▸ СТАТЬЯ
В славяно-балканских преданиях также нет прямых указаний на обычай как общественное установление, а содержатся лишь намеки на него. Проявляются они, например, в том, что сыну, не желающему расставаться с отцом, жалеющему его, напоминают, что пора исполнить обычай, или же сын перед приходом посторонних надежно прячет отца, боясь осуждения{94}. Восприятие языческого обычая выражено посредством сомнений отправителя действа в необходимости исполнения его. Причем сомнения эти носят скорее утвердительный, нежели предположительный характер: отчетливо показано нежелание сына подчиниться обычаю, который он с самого начала или под воздействием обстоятельств считает ничем не оправданным.
Предания отражают также утрату ритуальных канонов: определенного приурочения ритуала, возрастных граней, ритуального снаряжения и т. п.
Как построение сюжета, так и детали местной разработки его подчинены определенной тенденции: стремлению не только показать нелепость обычая, но и подчеркнуть его социальный вред. Достигается это в вариациях форм раскрытия роли людей, достигших той умудренности, какая дается лишь долгим жизненным опытом. Структура сюжета, мотивы и детали содержания, средства образной и словесной выразительности обращены не к описанию обычая, а к показу отхода от него, раскрытию причин пресечения.
Вариативность проявляется преимущественно в трактовке обстоятельств, приводящих героя в тайное укрытие. Сводятся они к двум основным моментам: а) распоряжение вышестоящих властей или управителей общины о соблюдении обычая, а также давление общественного мнения; б) прозрение сына, увидевшего в совершаемом им действии свою будущую участь.
Хотя варианты второй разновидности в дошедшей до нас форме и производят впечатление более поздних из-за упрощенности, укороченности сюжета, схематичности изложения, меньшей насыщенности содержания элементами архаики, генетически они, по всей видимости, предшествуют вариантам первой группы. Это можно заключить на том основании, что в вариантах первой группы дети просто прячут отца, жалея его и стремясь сохранить ему жизнь. В вариантах же второй группы повествование начинается с того, что сын, подчиняясь или бездумно следуя обычаю, «сажает на лубок» (в украинских вариантах) или ведет в лес и оставляет в глуши под деревом (в южнославянских вариантах по преимуществу) состарившегося отца, однако под воздействием тех или иных обстоятельств (варьирующихся в деталях, но принципиально аналогичных), осознав, что его сын впоследствии поступит так же и с ним самим, возвращает отца домой и прячет его в надежном укрытии. При этом обращает на себя внимание то обстоятельство, что убежищем служат, по всей видимости, те места, где происходило в прошлом отправление ритуала (подполье, погреб, амбар, зерновая яма, гумно, расщелина в скале, пещера и др.). Они содержат в себе свидетельства связей языческого обычая с культом предков и аграрными культами.

▸ ЧТО НУЖНО СДЕЛАТЬ
1 - Какими словами в статье названо то, что сын делает с состарившимся отцом в украинских вариантах предания?
2 - Определите, соответствуют ли статье утверждения (а), (б) и (в). На каждое ответьте «да» или «нет» и приведите решающие слова статьи точной цитатой.
(а) В славяно-балканских преданиях обычай прямо описан как общественное установление.
(б) Варианты второй разновидности, вероятно, генетически старше вариантов первой группы.
(в) Места, служащие убежищем, несут свидетельства связей обычая с культом предков и аграрными культами.

▸ ИСХОДНЫЙ МАТЕРИАЛ
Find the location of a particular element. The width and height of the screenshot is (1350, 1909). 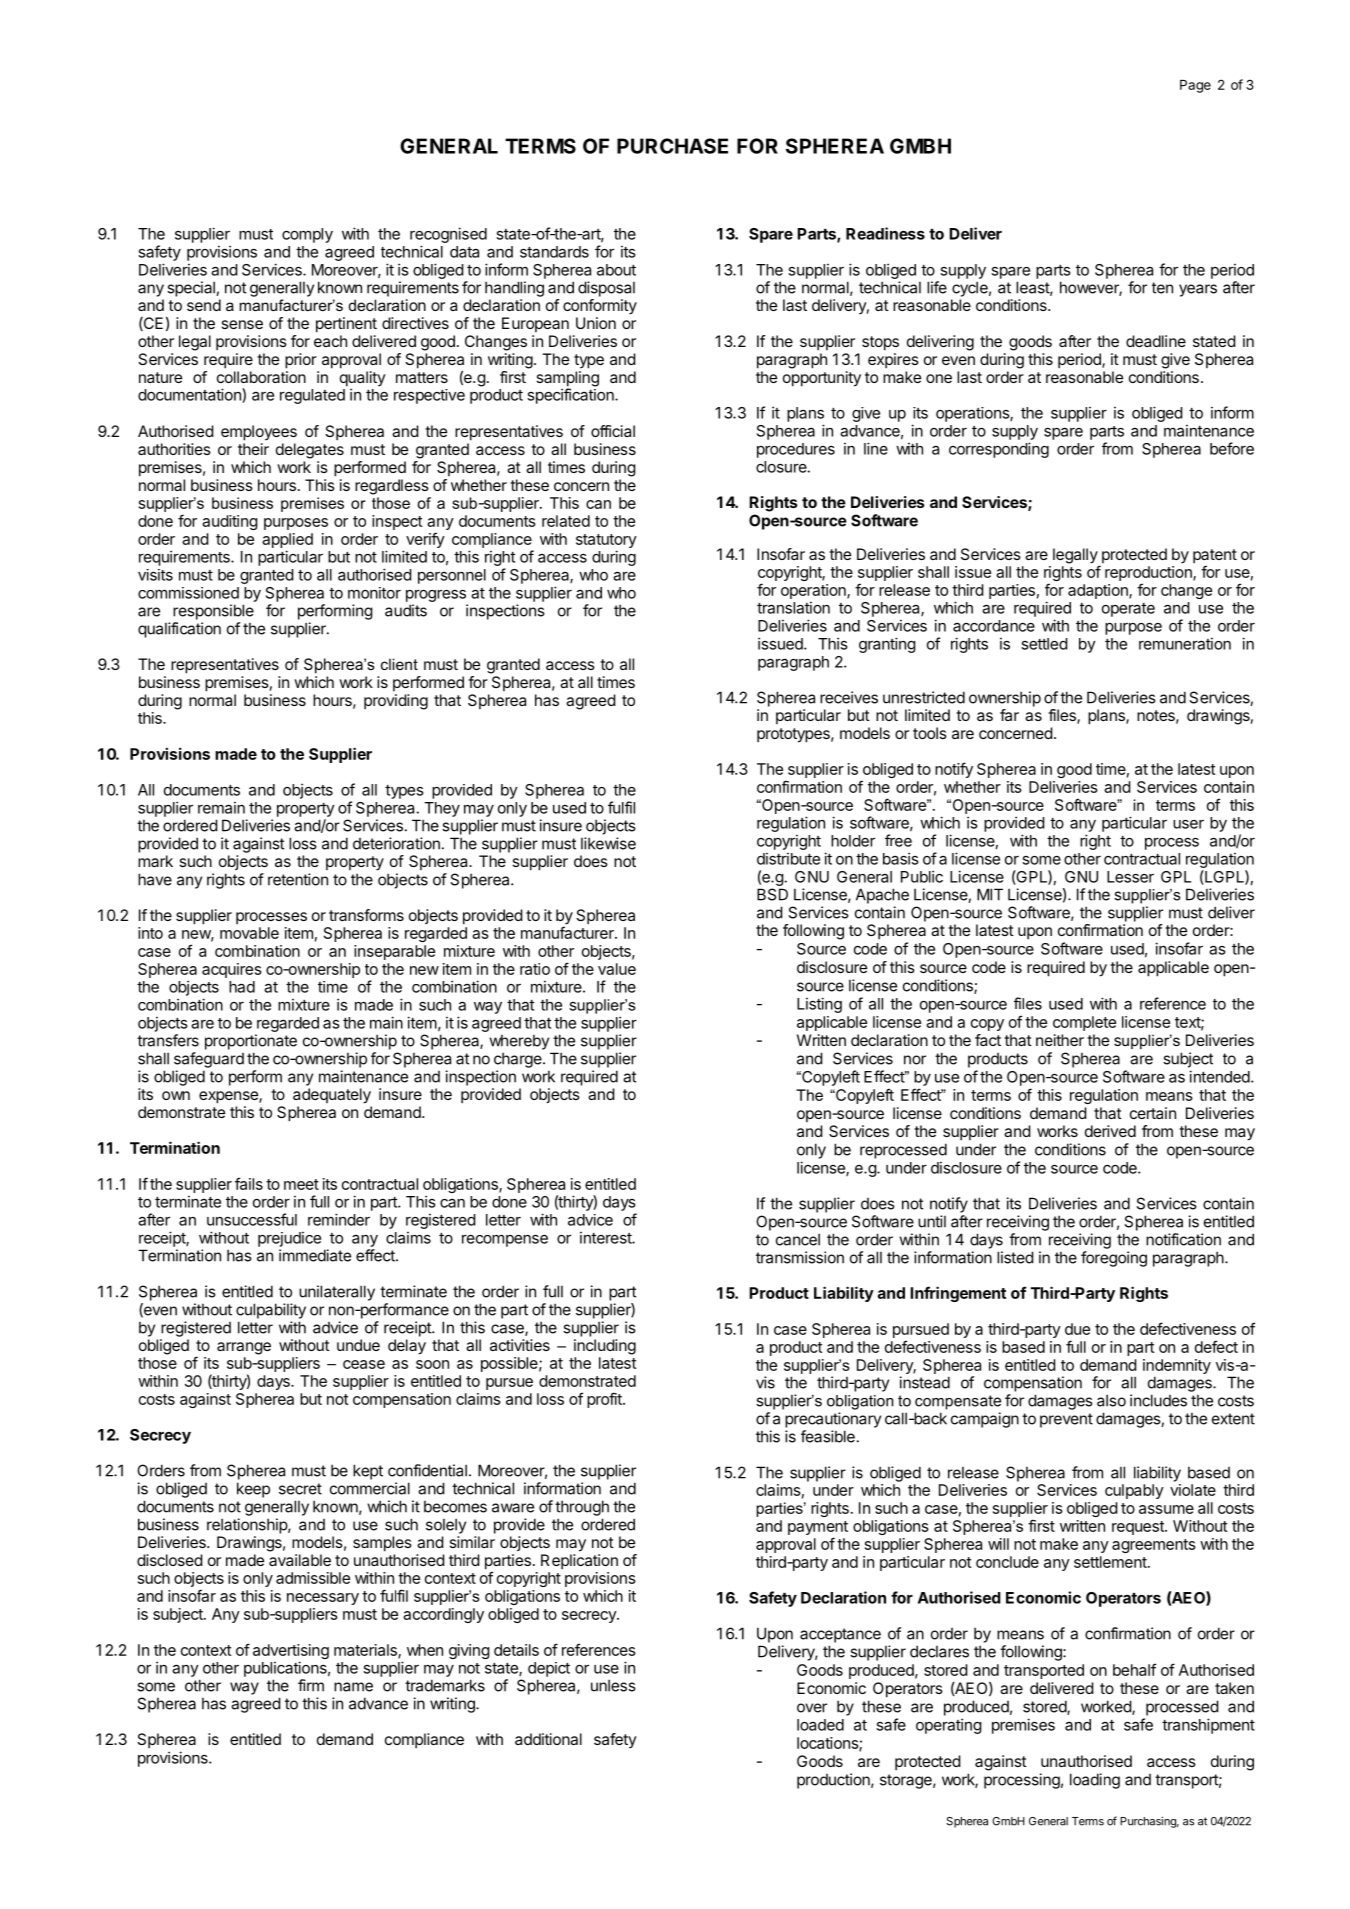

Page is located at coordinates (1195, 86).
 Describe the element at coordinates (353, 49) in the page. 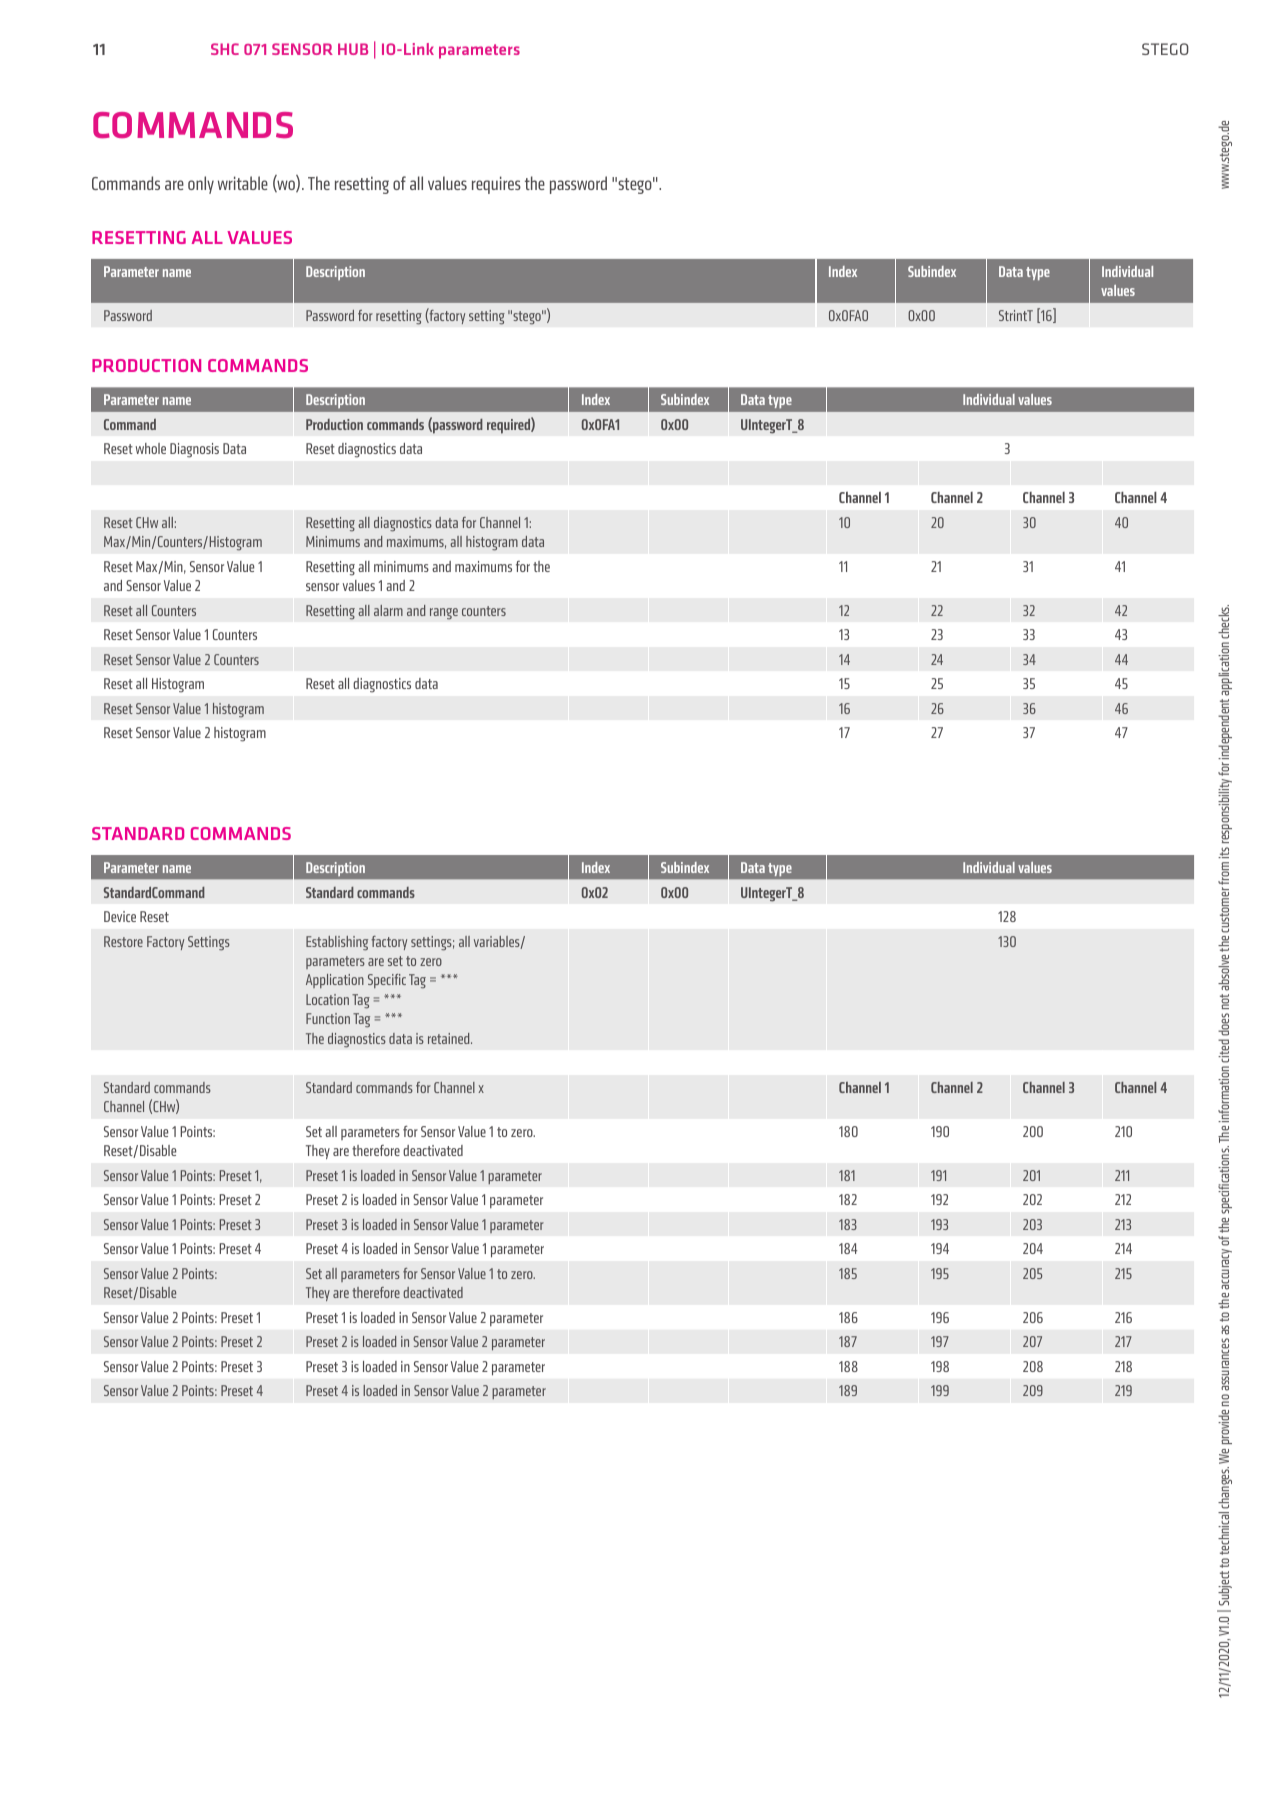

▸ ОТВЕТЫ К ЗАДАНИЯМ
1 - Он «сажает на лубок» отца.

2 -
(а) Нет: «В славяно-балканских преданиях также нет прямых указаний на обычай как общественное установление».
(б) Да: «генетически они, по всей видимости, предшествуют вариантам первой группы».
(в) Да: «Они содержат в себе свидетельства связей языческого обычая с культом предков и аграрными культами».